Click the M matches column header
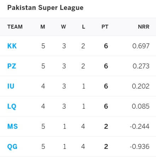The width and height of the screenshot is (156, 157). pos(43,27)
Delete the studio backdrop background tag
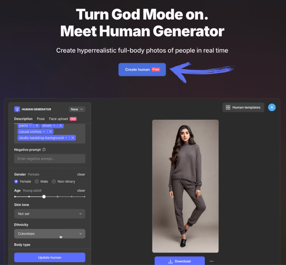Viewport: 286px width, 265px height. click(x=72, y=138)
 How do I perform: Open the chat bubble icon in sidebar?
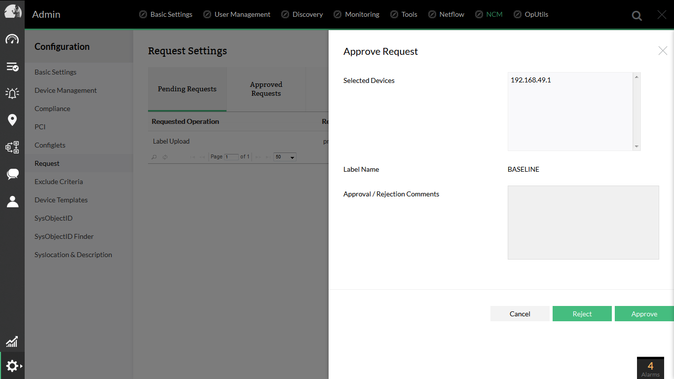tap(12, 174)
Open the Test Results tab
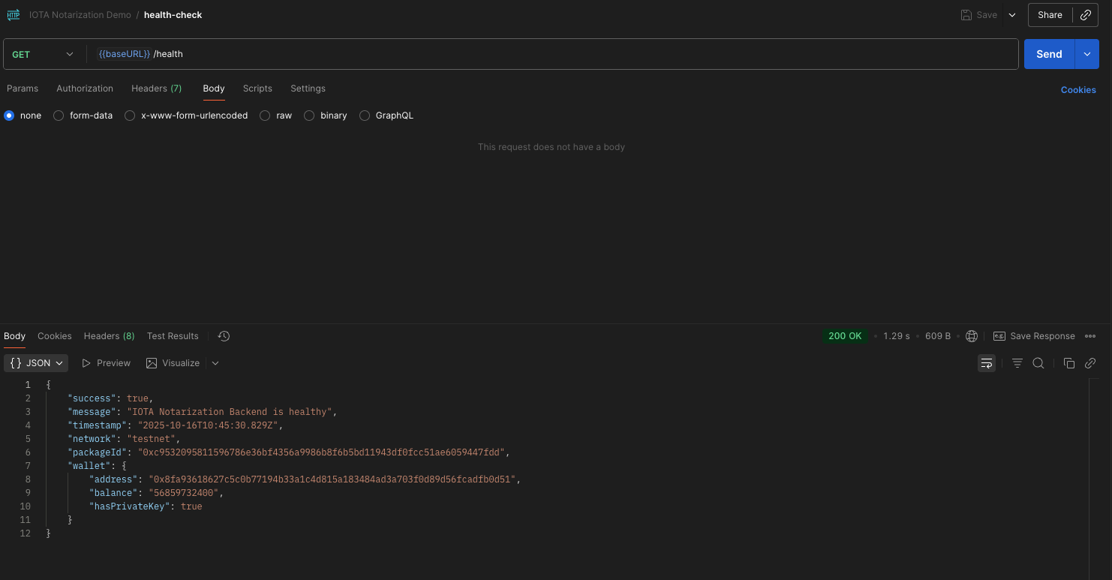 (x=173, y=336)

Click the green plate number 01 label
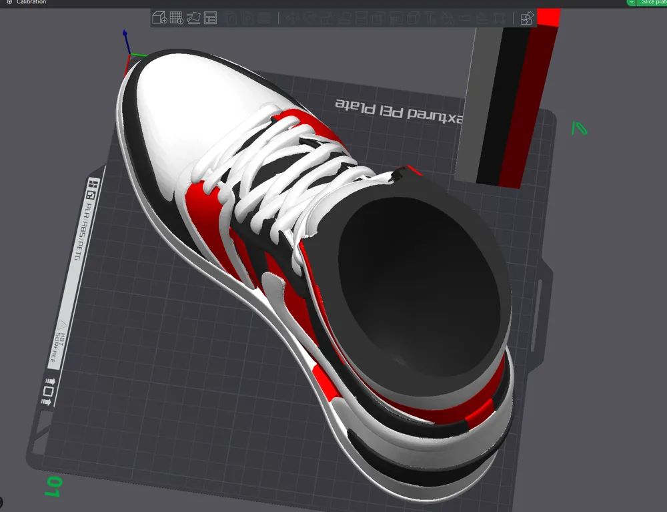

+++

**WHAT YOU ARE ASKED TO DO:**
Output the material verbatim, skipping the images.

**SOLUTION TO THE PROBLEM:**
Click the M matches column header
The width and height of the screenshot is (156, 157). pos(43,27)
Delete the studio backdrop background tag
Viewport: 286px width, 265px height. click(x=72, y=138)
 How do I perform: Open the chat bubble icon in sidebar?
tap(12, 174)
Open the Test Results tab
 (x=173, y=336)

Click the green plate number 01 label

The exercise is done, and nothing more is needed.